I usually like to do my art quilts by hand, as that makes them portable, and allows me to take them with me when I travel. However, I am recently working on smaller, more affordable pieces for people who like the look of my style but don’t want to invvest yet in one of my more intricate pieces.. To accomplish this goal, I brought out my sewing machine. I have a Bernina 1630 that I bought over fifteen years ago and just love. It has a number of pre-programmed stitches built into its inner computer system, but for the most part, I’ve used it to sew seams. I decided to see what could be done with some free motion work (as opposed to stylized motifs programmed into embroidery sewing machines.)In that style of sewing, you drop the feed dogs that move the pieces of fabric thorugh the machine at the same rate. You can then use the needle as you would a pencil or pen, except that the fabric gets moved around, instead of your hand, to make the marks. I used as a reference a marvelous book, Freestyle Machine Embroidery, by Carol Shinn. Her clear descriptions and marvelous photographs of her intricately stitched work are truly inspiring and of course, I wanted mine to look as richly textured as hers.
In this detail piece of my first effort, “Stars and Bars 1”, the ribbon “bars” are tacked down with horizontal stripes of various colored lines, and the centers of the black circles have black stitched lines going around inside of them. I spent about 4-5 hours, attaching the fabric pieces, and embellishing them with “drawn” lines of thread. However, when it came to finishing the look of the piece, I fell back to what I know best, namely sewing on buttons and beads by hand. Those additions added another 8 hours of work to the completition. I love the look of the finished piece, but unfortunately, a lot of the machine embroidery in this first effort came to be covered up.
In this second piece, “Stars and Bars 2”, I used the same “bar” ribbon but a different black and white ribbon. In this full view, you can a little more of the free motion, horizontal stitches in the white areas near the top of the photo. To accomplish this free motion ability, you need to drop the feed dogs, and use a darning foot so you can move the fabric easily to where you want. With some practice, I got the tensions between the upper and lower threads in the bottom even, so that there were no big wads of thread either on the front or back. I was a little less obsessive with the buttons and beads, so there is more of the machine stitching visible.
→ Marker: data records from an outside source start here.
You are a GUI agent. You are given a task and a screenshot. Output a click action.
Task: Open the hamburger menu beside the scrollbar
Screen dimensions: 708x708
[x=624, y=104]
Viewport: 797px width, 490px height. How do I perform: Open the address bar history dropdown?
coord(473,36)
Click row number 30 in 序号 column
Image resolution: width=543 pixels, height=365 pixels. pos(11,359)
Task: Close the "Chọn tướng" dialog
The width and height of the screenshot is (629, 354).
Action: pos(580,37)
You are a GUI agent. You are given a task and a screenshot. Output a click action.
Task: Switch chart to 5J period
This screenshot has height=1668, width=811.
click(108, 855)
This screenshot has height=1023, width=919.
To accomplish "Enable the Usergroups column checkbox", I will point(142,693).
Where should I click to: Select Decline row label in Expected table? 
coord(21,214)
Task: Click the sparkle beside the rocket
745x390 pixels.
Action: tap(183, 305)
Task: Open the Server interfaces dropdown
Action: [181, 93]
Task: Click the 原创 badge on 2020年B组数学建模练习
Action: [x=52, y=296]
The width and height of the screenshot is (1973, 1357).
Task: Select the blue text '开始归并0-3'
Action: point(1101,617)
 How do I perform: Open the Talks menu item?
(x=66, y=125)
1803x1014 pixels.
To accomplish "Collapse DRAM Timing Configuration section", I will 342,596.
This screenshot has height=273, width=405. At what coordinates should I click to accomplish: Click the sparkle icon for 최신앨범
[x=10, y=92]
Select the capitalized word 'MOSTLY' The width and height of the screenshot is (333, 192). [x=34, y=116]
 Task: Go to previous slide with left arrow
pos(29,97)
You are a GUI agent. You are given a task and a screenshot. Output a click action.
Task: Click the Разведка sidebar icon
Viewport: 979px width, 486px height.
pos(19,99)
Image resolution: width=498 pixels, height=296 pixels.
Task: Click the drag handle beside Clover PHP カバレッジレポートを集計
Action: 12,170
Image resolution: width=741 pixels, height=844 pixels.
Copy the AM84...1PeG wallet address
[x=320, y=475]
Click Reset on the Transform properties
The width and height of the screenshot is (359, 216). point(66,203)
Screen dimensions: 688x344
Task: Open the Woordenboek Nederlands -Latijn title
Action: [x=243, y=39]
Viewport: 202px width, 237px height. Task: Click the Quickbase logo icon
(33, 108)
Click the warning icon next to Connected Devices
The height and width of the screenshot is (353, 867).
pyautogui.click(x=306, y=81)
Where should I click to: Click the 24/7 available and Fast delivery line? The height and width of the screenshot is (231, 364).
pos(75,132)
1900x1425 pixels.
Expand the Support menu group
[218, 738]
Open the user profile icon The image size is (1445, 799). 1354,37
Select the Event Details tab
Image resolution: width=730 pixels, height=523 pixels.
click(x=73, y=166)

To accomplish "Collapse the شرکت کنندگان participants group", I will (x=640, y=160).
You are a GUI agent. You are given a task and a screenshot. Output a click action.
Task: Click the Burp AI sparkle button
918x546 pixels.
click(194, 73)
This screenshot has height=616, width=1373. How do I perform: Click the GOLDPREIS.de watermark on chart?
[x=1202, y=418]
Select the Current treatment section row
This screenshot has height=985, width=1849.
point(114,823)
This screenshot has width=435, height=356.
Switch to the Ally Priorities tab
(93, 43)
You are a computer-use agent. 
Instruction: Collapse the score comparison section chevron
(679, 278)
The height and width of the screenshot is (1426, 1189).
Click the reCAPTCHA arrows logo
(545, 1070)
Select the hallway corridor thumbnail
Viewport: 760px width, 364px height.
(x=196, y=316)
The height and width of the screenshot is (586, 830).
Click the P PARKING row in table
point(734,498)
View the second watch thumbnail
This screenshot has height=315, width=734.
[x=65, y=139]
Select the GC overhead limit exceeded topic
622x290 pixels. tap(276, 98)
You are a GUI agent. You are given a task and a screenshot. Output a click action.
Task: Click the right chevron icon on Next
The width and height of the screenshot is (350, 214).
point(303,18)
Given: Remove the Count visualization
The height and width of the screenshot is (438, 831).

I remembered to use a 40 weight machine embroidery thread on this piece. While thicker in nature, so the stitching makes a bigger statement, that type of thread is not strong enough to take the push and pull of seams in clothing.
In the detail photo on the left, you can see more of the thread “sketching” that I did with the needle. I also used more buttons (which take up more surface area) and fewer of the size 8 seed beads to cut down the production time (about four hours faster than the first piece). I still need to work on production techniques and probably make a limited series more like a production line in order to save time and make these pieces more economical. I do really appreciate artists like Ms. Shinn who have really perfected free motion machine embroidery to the heights that they have. Still, for a first effort in a long time, I’m pleased with my two pieces.
Have you done any machine embroidery? Do you have any suggestions for this beginner and others?